Relationship Between Real-time TDM-guided Pharmacodynamic Target Attainment of Continuous Infusion Beta-lactam Monotherapy and Microbiologic Outcome in the Treatment of Critically Ill Children With Severe Documented Gram-negative Infections

Milo Gatti; Caterina Campoli; Maria Elena Latrofa; Stefania Ramirez; Tommaso Sasso; Rita Mancini; Fabio Caramelli; Pierluigi Viale; Federico Pea

doi:10.1097/INF.0000000000004054

Relationship Between Real-time TDM-guided Pharmacodynamic Target Attainment of Continuous Infusion Beta-lactam Monotherapy and Microbiologic Outcome in the Treatment of Critically Ill Children With Severe Documented Gram-negative Infections

Pediatr Infect Dis J. 2023 Nov 1;42(11):975-982. doi: 10.1097/INF.0000000000004054. Epub 2023 Jul 24.

Authors

Milo Gatti^{1

2}, Caterina Campoli³, Maria Elena Latrofa⁴, Stefania Ramirez⁵, Tommaso Sasso⁴, Rita Mancini⁵, Fabio Caramelli⁴, Pierluigi Viale^{1

3}, Federico Pea^{1

2}

Affiliations

¹ From the Department of Medical and Surgical Sciences, Alma Mater Studiorum, University of Bologna, Bologna, Italy.
² Clinical Pharmacology Unit, Department for Integrated Infectious Risk Management, IRCCS Azienda Ospedaliero-Universitaria di Bologna, Bologna, Italy.
³ Infectious Diseases Unit, Department for Integrated Infectious Risk Management, IRCCS Azienda Ospedaliero-Universitaria di Bologna, Bologna, Italy.
⁴ Pediatric Intensive Care Unit, IRCCS Azienda Ospedaliero-Universitaria di Bologna, Bologna, Italy.
⁵ LUM Metropolitan Laboratory, AUSL Bologna, Bologna, Italy.

Abstract

Objectives: To explore the relationship between real-time therapeutic drug monitoring (TDM)-guided pharmacodynamic target attainment of continuous infusion (CI) beta-lactam monotherapy and microbiological outcome in the treatment of critically ill children with severe documented Gram-negative infections.
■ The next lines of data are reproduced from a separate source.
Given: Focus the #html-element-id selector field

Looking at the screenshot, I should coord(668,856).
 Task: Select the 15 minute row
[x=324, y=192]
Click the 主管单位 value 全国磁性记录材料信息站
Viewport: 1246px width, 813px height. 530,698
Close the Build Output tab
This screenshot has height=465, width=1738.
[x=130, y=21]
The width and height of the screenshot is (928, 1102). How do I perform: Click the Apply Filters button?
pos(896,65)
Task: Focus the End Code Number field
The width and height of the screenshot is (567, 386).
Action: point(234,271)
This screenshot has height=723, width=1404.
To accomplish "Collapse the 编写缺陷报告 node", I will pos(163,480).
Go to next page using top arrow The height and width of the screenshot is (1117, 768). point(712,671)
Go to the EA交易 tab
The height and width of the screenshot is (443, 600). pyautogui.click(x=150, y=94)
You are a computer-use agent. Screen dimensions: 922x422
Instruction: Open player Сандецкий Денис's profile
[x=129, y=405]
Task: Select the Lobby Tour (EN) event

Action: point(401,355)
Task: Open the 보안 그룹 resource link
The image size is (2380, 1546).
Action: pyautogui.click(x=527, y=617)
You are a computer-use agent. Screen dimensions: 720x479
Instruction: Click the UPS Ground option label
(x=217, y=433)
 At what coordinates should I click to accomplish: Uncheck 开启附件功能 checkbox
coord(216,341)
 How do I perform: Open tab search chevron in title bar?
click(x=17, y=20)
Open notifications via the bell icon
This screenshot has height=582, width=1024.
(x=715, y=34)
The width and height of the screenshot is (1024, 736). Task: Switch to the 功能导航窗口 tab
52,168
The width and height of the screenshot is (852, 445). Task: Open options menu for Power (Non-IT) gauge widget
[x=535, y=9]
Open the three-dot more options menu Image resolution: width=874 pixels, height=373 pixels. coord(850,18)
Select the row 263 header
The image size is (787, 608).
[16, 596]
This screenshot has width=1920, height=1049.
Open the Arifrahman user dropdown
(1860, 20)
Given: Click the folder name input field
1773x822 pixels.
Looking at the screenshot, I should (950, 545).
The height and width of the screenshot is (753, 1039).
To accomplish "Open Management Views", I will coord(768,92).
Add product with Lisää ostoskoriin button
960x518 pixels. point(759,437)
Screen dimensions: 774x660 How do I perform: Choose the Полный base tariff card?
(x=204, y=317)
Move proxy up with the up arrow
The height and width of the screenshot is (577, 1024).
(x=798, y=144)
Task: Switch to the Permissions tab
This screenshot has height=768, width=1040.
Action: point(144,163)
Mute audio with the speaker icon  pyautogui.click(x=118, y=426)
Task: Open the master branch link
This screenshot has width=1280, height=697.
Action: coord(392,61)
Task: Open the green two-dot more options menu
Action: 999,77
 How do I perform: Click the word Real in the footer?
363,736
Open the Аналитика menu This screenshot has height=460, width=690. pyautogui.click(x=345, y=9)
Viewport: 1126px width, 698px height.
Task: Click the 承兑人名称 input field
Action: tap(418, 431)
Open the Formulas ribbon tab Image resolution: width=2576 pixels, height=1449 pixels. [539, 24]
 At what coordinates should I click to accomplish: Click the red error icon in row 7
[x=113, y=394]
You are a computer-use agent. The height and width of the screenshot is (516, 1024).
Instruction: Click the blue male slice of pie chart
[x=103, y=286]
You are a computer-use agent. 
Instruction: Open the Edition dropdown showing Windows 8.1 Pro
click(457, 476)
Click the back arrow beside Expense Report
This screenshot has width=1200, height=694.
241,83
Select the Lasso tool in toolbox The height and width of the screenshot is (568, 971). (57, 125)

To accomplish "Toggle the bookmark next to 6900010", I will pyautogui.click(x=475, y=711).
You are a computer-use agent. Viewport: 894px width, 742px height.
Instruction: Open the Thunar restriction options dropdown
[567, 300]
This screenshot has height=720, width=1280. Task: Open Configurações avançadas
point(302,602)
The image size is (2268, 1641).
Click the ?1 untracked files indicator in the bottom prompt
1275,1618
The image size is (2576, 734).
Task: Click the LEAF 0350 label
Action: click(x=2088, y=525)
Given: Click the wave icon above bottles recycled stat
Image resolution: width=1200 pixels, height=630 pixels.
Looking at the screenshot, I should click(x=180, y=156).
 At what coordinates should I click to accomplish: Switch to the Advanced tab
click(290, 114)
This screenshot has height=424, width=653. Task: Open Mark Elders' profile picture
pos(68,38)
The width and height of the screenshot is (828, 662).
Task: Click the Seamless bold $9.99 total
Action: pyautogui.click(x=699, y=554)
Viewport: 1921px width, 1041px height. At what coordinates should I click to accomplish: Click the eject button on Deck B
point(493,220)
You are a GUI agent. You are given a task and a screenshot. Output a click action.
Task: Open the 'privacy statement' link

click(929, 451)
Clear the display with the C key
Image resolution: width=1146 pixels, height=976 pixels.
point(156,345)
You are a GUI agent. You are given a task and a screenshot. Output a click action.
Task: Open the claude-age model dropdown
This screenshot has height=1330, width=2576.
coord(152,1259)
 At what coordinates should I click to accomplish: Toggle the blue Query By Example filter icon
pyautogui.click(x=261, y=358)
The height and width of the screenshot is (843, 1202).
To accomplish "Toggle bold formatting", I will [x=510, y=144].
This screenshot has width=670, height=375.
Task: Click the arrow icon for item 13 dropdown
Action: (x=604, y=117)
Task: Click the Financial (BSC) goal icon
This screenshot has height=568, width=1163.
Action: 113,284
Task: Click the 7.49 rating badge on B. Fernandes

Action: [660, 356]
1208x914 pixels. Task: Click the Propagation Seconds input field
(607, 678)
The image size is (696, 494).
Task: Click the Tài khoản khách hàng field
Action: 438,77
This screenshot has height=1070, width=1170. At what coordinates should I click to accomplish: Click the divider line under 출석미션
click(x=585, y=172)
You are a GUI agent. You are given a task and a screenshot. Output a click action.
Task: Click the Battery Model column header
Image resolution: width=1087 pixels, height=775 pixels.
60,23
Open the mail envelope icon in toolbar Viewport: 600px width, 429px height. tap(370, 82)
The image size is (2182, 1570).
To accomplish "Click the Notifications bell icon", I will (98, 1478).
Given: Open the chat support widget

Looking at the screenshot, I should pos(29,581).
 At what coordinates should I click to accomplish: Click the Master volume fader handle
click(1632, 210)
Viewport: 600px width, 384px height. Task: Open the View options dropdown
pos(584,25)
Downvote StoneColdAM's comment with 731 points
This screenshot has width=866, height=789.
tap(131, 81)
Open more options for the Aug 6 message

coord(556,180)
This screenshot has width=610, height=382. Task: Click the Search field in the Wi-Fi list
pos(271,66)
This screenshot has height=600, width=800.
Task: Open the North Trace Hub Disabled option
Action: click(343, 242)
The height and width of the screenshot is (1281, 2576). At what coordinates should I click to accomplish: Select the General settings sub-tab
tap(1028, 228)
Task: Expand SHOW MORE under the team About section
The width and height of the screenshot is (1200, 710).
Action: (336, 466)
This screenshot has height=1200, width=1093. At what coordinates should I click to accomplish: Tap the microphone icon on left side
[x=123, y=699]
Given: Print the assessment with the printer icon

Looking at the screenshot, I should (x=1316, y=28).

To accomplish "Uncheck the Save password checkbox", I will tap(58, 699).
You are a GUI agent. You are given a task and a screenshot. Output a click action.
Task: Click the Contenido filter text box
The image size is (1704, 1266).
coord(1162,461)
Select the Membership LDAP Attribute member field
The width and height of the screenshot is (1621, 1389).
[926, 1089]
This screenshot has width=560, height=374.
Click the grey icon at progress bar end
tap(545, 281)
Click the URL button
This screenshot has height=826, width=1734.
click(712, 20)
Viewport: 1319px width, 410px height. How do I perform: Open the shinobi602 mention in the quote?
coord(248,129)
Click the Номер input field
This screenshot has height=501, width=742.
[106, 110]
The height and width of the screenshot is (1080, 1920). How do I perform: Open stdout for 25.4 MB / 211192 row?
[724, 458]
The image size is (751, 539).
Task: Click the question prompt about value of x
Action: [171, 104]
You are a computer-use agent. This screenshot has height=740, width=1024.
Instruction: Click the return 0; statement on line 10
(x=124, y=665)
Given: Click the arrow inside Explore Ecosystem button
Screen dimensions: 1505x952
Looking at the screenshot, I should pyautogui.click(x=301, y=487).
Methods: Observational, monocentric, retrospective study of critically ill patients receiving CI piperacillin-tazobactam, ceftazidime, or meropenem in monotherapy for documented Gram-negative infections optimized by means of a real-time TDM-guided strategy. Average steady-state beta-lactam concentrations (C ss ) were calculated for each patient, and the beta-lactam C ss /minimum inhibitory concentration (MIC) ratio was selected as a pharmacodynamic parameter of efficacy. The C ss /MIC ratio was defined as optimal if ≥4, quasi-optimal if between 1 and 4, and suboptimal if <1. The relationship between C ss /MIC and microbiological outcome was assessed.

Results: Forty-six TDM assessments were carried out in 21 patients [median age 2 (interquartile range: 1-8) years]. C ss /MIC ratios were optimal in 76.2% of cases. Patients with optimal C ss /MIC ratios had both a significantly higher microbiological eradication rate (75.0% vs. 0.0%; P = 0.006) and lower resistance development rate (25.0% vs. 80.0%; P = 0.047) than those with quasi-optimal or suboptimal C ss /MIC ratios. Quasi-optimal/suboptimal C ss /MIC ratio occurred more frequently when patients had infections caused by pathogens with MIC values above the European Committee on Antimicrobial Susceptibility Testing clinical breakpoint (100.0% vs. 6.3%; P < 0.001).

Conclusions: Real-time TDM-guided pharmacodynamic target attainment of CI beta-lactam monotherapy allowed to maximize treatment efficacy in most critically ill children with severe Gram-negative infections. Attaining early optimal C ss /MIC ratios of CI beta-lactams could be a key determinant associated with microbiologic eradication during the treatment of Gram-negative infections. Larger prospective studies are warranted for confirming our findings.